I am using the R programming language. Using the following 3 "articles" (Shakespeare's plays), I created a "term document matrix" (a R "object" used for text analytics).
First, I create these 3 articles:
#load libraries
library(pdftools)
library(tidytext)
library(textrank)
library(tm)
#1st document
url <- "https://shakespeare.folger.edu/downloads/pdf/hamlet_PDF_FolgerShakespeare.pdf"
article <- pdf_text(url)
article_sentences <- tibble(text = article) %>%
unnest_tokens(sentence, text, token = "sentences") %>%
mutate(sentence_id = row_number()) %>%
select(sentence_id, sentence)
article_words <- article_sentences %>%
unnest_tokens(word, sentence)
article_words_1 <- article_words %>%
anti_join(stop_words, by = "word")
#2nd document
url <- "https://shakespeare.folger.edu/downloads/pdf/macbeth_PDF_FolgerShakespeare.pdf"
article <- pdf_text(url)
article_sentences <- tibble(text = article) %>%
unnest_tokens(sentence, text, token = "sentences") %>%
mutate(sentence_id = row_number()) %>%
select(sentence_id, sentence)
article_words <- article_sentences %>%
unnest_tokens(word, sentence)
article_words_2<- article_words %>%
anti_join(stop_words, by = "word")
#3rd document
url <- "https://shakespeare.folger.edu/downloads/pdf/othello_PDF_FolgerShakespeare.pdf"
article <- pdf_text(url)
article_sentences <- tibble(text = article) %>%
unnest_tokens(sentence, text, token = "sentences") %>%
mutate(sentence_id = row_number()) %>%
select(sentence_id, sentence)
article_words <- article_sentences %>%
unnest_tokens(word, sentence)
article_words_3 <- article_words %>%
anti_join(stop_words, by = "word")
From here, I create the actual "term document matrix":
library(tm)
tdm <- TermDocumentMatrix(Corpus(VectorSource(rbind(article_words_1, article_words_2, article_words_3))))
inspect(tdm)
My question: From this "term document matrix" (the "tdm" object that is created in the above step), is it possible to "extract" (i.e. ungroup) each of these 3 articles?
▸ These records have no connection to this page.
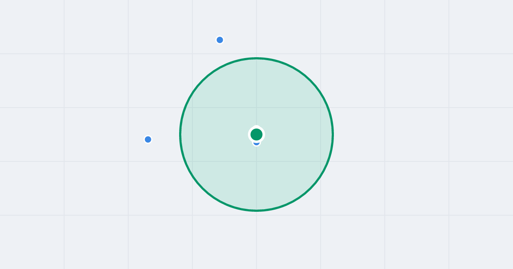Select the blue dot left of the circle
Screen dimensions: 513x269
coord(148,139)
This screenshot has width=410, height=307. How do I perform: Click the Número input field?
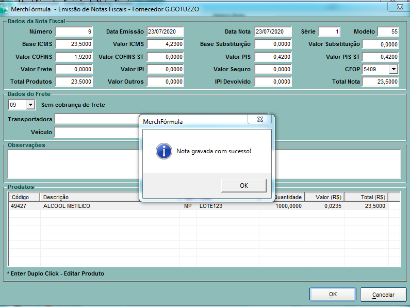click(74, 32)
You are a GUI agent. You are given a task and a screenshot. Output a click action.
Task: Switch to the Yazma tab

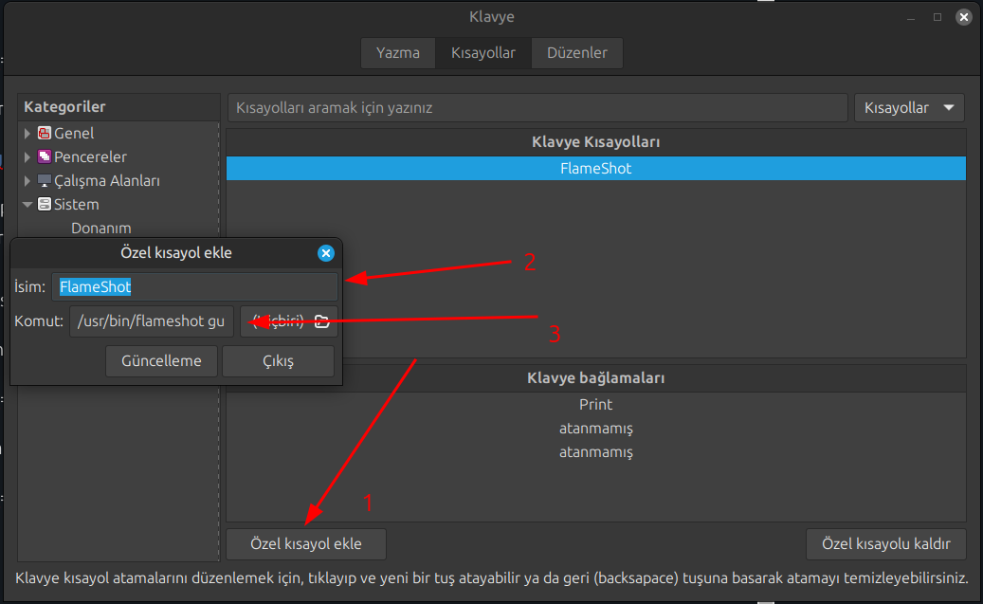tap(397, 53)
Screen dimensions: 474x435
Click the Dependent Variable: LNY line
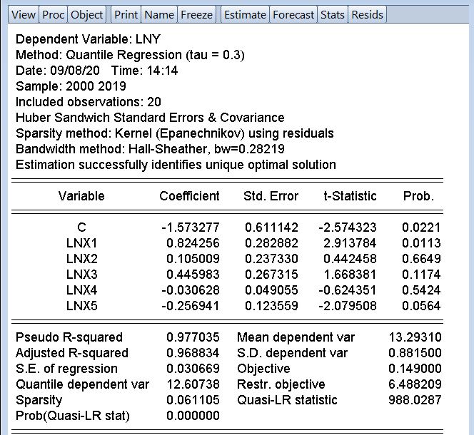[x=88, y=39]
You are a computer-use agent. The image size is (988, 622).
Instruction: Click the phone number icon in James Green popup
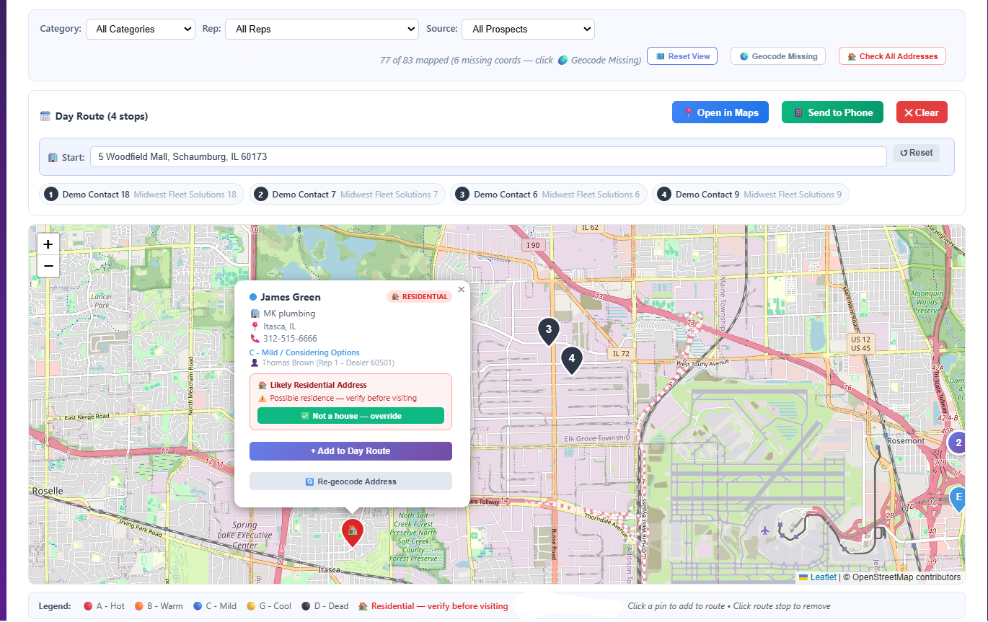254,338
Can you go back and forth between the 3 individual articles and the term document matrix? If I save this term document matrix as an "RDS" file (e.g. tdm.RDS) , close R studio and then re-import this file (tdm.RDS) back into R - will I be able to separate "tdm.RDS" back into "article_words_1", "article_words_2" and "article_words_3"?
I found some related stackoverflow questions, but they do not seem to specifically answer this question (e.g. inspect specific document from DocumentTermMatrix for specific terms , Extract top features by frequency per document from a dtm in R).
Thanks